Mientras Brais se
iba acercando a la mesa de Silke se fue fijando en las dos mujeres que
habían llamado la atención a David, llegando a la conclusión de que Silke y la
chica desconocida si que se daban ese aire del que hablaba su amigo. Complexión
similar. El pelo ondulado, que aunque de longitud similar, el color variaba por
muy poco, siendo unos tonos más oscuros el pelo de Silke que el de la otra
chica, que era más rubia. Las dos con ojos de forma almendrada, más grandes los
de Silke y con un color verde impactante frente a los castaños de la
desconocida. Esto tendría que aclarárselo después a David.
Llegó a la mesa siendo observado por la chica
desconocida que parecía haberse dado cuenta de que la había estado observando,
al contrario que Silke que seguía enfrascada en su libro.
Brais comenzó la conversación con un hola abierto que
despertó de su concentración a Silke que respondió asustada con otro hola y a
punto estuvo de saltar y salir corriendo al comprobar quien se dirigía a ella.
- ¿Qué tal todo?
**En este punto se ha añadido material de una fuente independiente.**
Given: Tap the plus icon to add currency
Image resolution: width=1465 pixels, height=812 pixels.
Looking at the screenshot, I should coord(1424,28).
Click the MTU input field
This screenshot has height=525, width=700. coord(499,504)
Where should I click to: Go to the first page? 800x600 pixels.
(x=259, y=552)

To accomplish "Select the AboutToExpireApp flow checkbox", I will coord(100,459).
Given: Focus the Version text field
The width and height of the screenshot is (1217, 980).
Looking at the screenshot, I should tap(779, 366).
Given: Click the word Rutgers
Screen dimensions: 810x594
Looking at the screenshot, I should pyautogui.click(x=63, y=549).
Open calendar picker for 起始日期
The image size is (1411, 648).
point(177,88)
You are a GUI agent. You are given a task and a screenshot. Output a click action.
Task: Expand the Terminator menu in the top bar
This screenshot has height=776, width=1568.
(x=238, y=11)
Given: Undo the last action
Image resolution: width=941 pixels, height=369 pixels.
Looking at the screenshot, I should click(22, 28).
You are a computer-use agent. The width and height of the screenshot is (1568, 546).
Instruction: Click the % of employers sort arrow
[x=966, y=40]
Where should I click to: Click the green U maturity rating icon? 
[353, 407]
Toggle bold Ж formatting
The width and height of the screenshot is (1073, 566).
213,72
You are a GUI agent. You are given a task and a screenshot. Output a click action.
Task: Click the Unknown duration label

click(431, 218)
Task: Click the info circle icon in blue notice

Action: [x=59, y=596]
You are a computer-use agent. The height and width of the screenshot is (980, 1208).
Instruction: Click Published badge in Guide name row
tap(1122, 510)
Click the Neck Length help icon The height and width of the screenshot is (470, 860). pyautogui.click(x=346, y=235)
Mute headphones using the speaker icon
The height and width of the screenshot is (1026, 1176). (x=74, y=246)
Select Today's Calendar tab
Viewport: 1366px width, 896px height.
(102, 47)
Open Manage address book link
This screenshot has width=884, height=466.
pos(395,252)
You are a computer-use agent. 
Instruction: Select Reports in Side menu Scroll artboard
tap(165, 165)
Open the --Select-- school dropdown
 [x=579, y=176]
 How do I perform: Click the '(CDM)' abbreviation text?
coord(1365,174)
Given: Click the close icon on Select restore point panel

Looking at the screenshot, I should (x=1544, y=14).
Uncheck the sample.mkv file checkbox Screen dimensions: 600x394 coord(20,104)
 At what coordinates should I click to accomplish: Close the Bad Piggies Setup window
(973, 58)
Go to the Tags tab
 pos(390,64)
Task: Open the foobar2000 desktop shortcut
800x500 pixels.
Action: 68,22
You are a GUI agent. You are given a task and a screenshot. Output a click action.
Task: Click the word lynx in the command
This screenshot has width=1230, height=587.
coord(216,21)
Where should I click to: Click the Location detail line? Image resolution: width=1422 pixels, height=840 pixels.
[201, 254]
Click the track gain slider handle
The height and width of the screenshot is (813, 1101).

Hacía mucho tiempo que no te veía… -
Continuó Brais.
- Pues todo bien como siempre, sin mucha novedad que
contar. - Respondió ella.
- Bueno, a veces eso es ya una buena noticia
- La verdad es que sí, aunque de vez en cuando
también se agradece algún cambio.
- Sí, también es cierto. ¿Y cómo es que estás por
esta zona?
- He llegado de casualidad, salí de casa con la
intención de dar un paseo pero al final me tuve que guarecer de la lluvia.
- ¡Vaya! Siento lo de tu paseo.
- Son cosas que pasan, de todas formas he aprovechado
para leer. ¿Y tú?
- Pues creo que nos ha pasado prácticamente lo mismo.
Salí a dar un paseo con un amigo y al final tomaremos unas cañas antes de volver
a casa. Y ahí le he dejado solo, tendré que ir a ver qué hace.
- Muy bien. ¡Me alegro de haberte visto!
- ¡Igualmente! ¡Hasta otra!
Y Brais se volvió a la mesa con David.